Charge

by Lindsey Stein

The flight from camp Kalahari to camp Khwai reveals a completely different scene. The Kalahari is a desert; the landscape below stark and vast. Everything is a shade of brown.  It’s a difficult place for most animals to survive. Zebras and wildebeest appear in droves in the wet season, having migrated for greener grass to eat as their more permanent residence regrows. Any other animal is more of a mission to seek out. Guides in the Kalahari have to be even more knowledgeable, treating every sound, every dropping, every track, and every plant as a clue.
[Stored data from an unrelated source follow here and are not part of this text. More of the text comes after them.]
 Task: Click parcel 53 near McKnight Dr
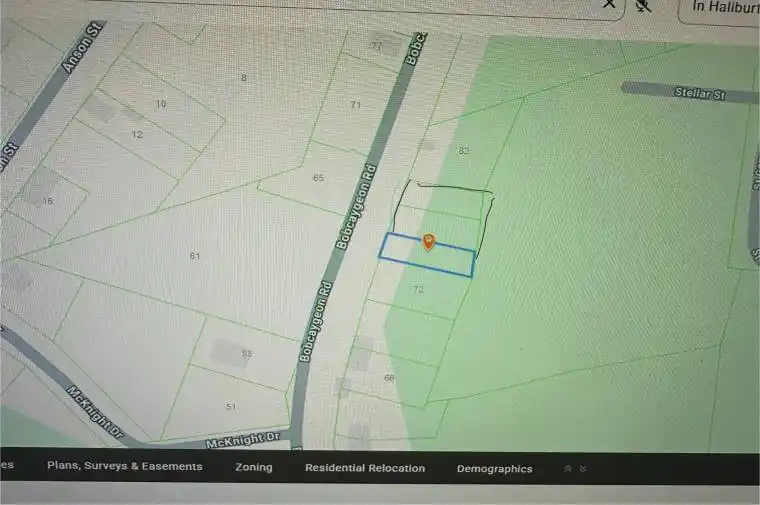pos(246,354)
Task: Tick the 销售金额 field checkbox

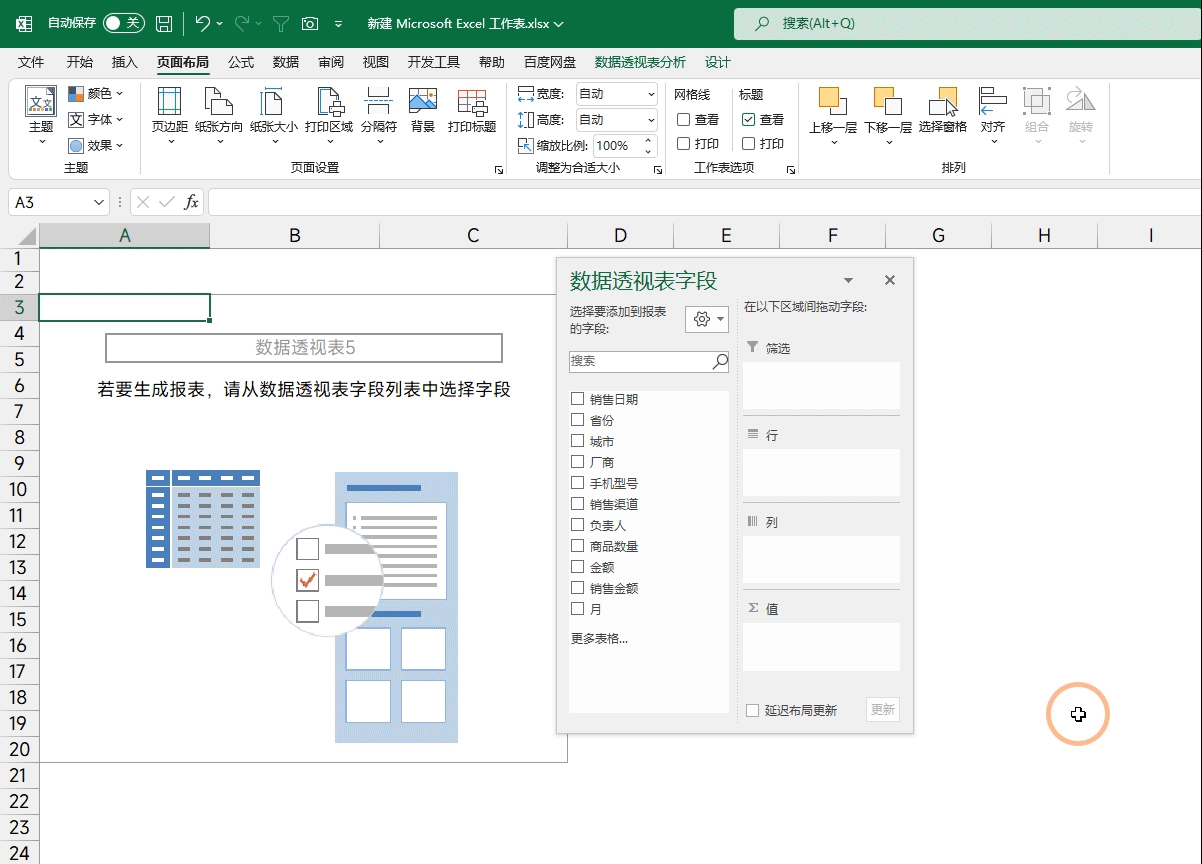Action: [577, 588]
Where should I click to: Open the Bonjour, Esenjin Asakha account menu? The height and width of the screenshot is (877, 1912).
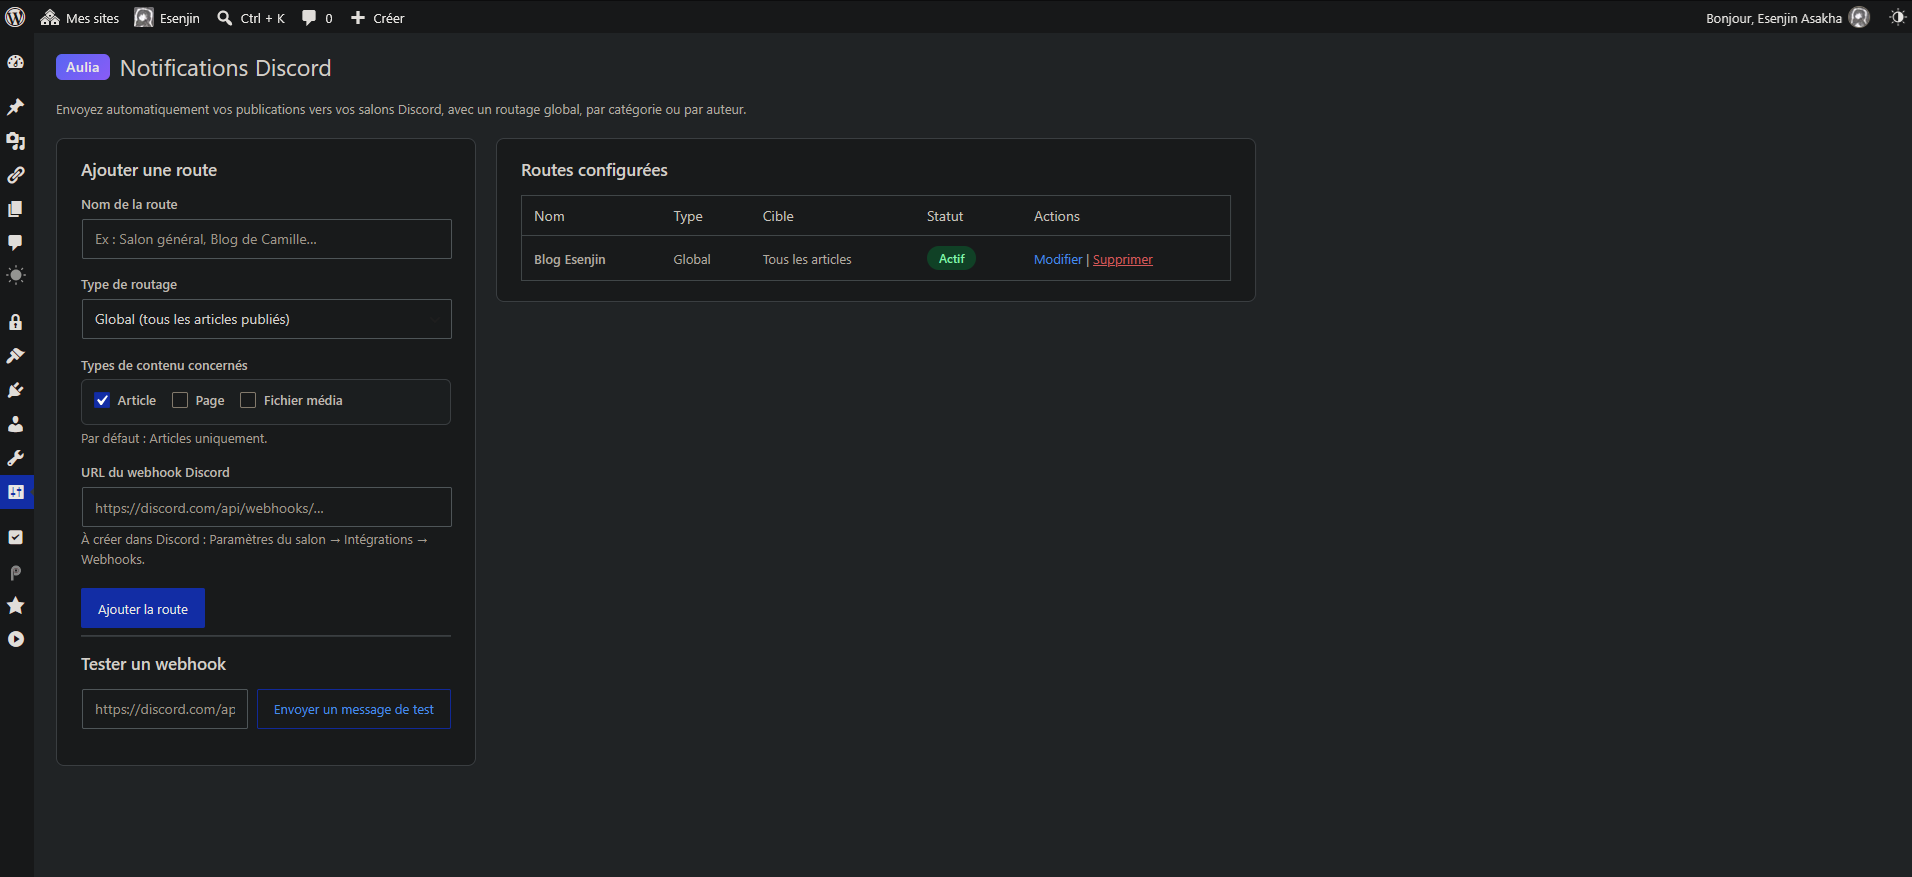coord(1787,18)
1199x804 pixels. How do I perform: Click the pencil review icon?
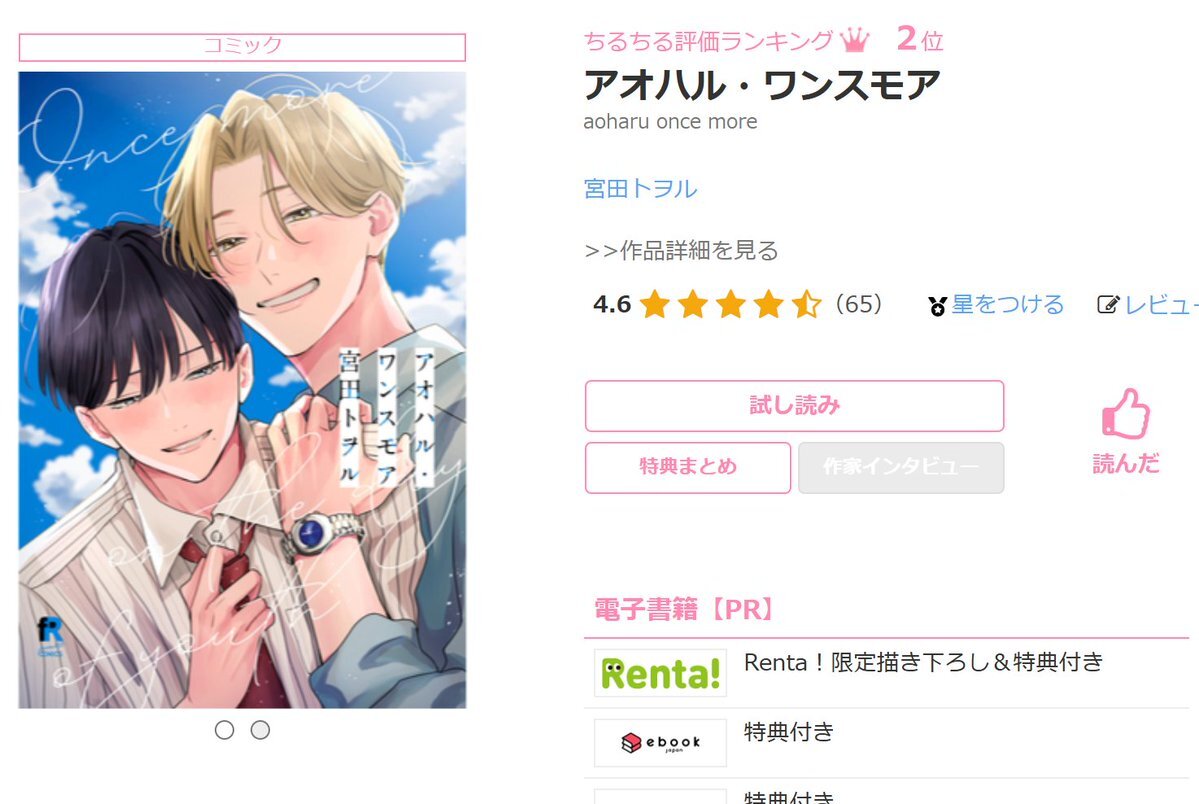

Khwai, on the other hand, gets plenty of rain. The land is rich with plant life. Here, our guide tells us, branches are the most dangerous thing. Before we even hit the Moremi park, our destination for the first drive, we see a dozen hippos cooling off in the water. A moment into the park and we see a baboon scurrying up a tree, it’s baby wrapped with all fours around its stomach.  Impalas, antelopes, giraffes, buffalo, waterbuck, zebras, wildebeest, and warthogs are next, many with their young. Driving along a burnt patch, we see wild dogs. We know this is a great spot when our guide whips out his camera and starts shooting. There are only 3,000 left in the world, he tells us, and they’re very rare to see.

As we’re leaving, we come across elephants. They’re so massive and enchanting; gentle giants at the watering hole. Two male elephants start to play, or so it seems. They lock tusks and start rearing each other, yelling, throwing their trunks. It’s an act of dominance, and they push back behind the brush. Testosterone is flowing when one elephant reemerges, spotting our truck. He’s not going to let any animal, alive or diesel-fueled, get in his way. Our driver revs the engine to warn the other elephants to stop moving. If this elephant starts to charge, they’d be directly in our path of escape and we’d be trapped.  The elephant roars and mock charges the truck. We stand our ground, it turns, and we drive away unscathed. Branches are not the most dangerous thing in Khwai.